Short problem 1 – Can you reproduce the passage on controlling interest transfers between "In cases where" and "not been filed.", inclusive, word for word?

Source passage –

Other evidence that the transferor or transferee may present to prove market
value of the property.
C.
A controlling interest transfer must be reported to the register of deeds in the county or
counties in which the real property in question is located as described in section .05
below.
.05
Tax return and payment
A.
Controlling interest transfers are reported on the Controlling Interest Transfer Tax Return/
Declaration of Value. The return must be completed and submitted to the county or
counties in which the transferred real property is located within 30 days of the date of the
transfer.
B.
In cases where a controlling interest transfer occurs as the result of a series of separate
transfers involving persons acting in concert, the return must be submitted within 30 days
of the date of the final transfer. The parties responsible for submitting the return in this
situation are the transferor and transferee of the final transfer. The parties to the final
transfer must also complete pro forma returns on behalf of the parties to any other transfer
contributing to the controlling interest transfer for which returns have not been filed.
C.
If the controlling interest transfer is not reported to the register of deeds in the county or
counties in which the property is located and the tax is not paid within 30 days of the
completion of the transfer, the transferor and the transferee are jointly and severally liable
for the full amount due, plus applicable interest and penalties. Any party to a controlling
interest transfer that has timely reported the transfer to the appropriate register of deeds
and timely paid that party's share of the tax is not liable for tax due from another party.
D.

Short problem 2 – Could you switch "Select" to "Choose" in the records from the line holding "Open the @christianadunn_ handle" through the end of the records, leaving everything else unchanged, and give back only those lines?

Element and text location records:
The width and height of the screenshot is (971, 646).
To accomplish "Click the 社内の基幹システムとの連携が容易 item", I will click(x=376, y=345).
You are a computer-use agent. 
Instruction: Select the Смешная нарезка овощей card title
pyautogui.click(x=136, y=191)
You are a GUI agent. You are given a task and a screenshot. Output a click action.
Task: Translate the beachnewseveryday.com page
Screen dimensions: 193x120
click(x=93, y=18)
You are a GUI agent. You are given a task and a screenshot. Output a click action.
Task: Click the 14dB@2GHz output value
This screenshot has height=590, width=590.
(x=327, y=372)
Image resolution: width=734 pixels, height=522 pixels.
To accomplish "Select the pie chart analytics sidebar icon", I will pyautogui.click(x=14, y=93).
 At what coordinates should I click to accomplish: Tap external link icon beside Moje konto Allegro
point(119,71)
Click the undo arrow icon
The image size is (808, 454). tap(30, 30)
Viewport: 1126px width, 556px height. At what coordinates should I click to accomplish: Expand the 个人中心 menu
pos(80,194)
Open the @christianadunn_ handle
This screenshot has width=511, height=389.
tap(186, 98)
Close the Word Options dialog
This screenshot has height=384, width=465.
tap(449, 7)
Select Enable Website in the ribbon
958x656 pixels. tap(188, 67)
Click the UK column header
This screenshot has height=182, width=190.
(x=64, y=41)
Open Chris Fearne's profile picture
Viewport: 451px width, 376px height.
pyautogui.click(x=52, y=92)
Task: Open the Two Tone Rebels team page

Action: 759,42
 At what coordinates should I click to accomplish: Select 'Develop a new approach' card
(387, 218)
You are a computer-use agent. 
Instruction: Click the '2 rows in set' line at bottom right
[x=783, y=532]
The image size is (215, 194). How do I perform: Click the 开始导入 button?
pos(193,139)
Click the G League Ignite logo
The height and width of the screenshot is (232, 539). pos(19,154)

Correct result 1 –
In cases where a controlling interest transfer occurs as the result of a series of separate
transfers involving persons acting in concert, the return must be submitted within 30 days
of the date of the final transfer. The parties responsible for submitting the return in this
situation are the transferor and transferee of the final transfer. The parties to the final
transfer must also complete pro forma returns on behalf of the parties to any other transfer
contributing to the controlling interest transfer for which returns have not been filed.

Correct result 2 –
Open the @christianadunn_ handle
This screenshot has width=511, height=389.
tap(186, 98)
Close the Word Options dialog
This screenshot has height=384, width=465.
tap(449, 7)
Choose Enable Website in the ribbon
958x656 pixels. tap(188, 67)
Click the UK column header
This screenshot has height=182, width=190.
(x=64, y=41)
Open Chris Fearne's profile picture
Viewport: 451px width, 376px height.
pyautogui.click(x=52, y=92)
Task: Open the Two Tone Rebels team page

Action: 759,42
 At what coordinates should I click to accomplish: Choose 'Develop a new approach' card
(387, 218)
You are a computer-use agent. 
Instruction: Click the '2 rows in set' line at bottom right
[x=783, y=532]
The image size is (215, 194). How do I perform: Click the 开始导入 button?
pos(193,139)
Click the G League Ignite logo
The height and width of the screenshot is (232, 539). pos(19,154)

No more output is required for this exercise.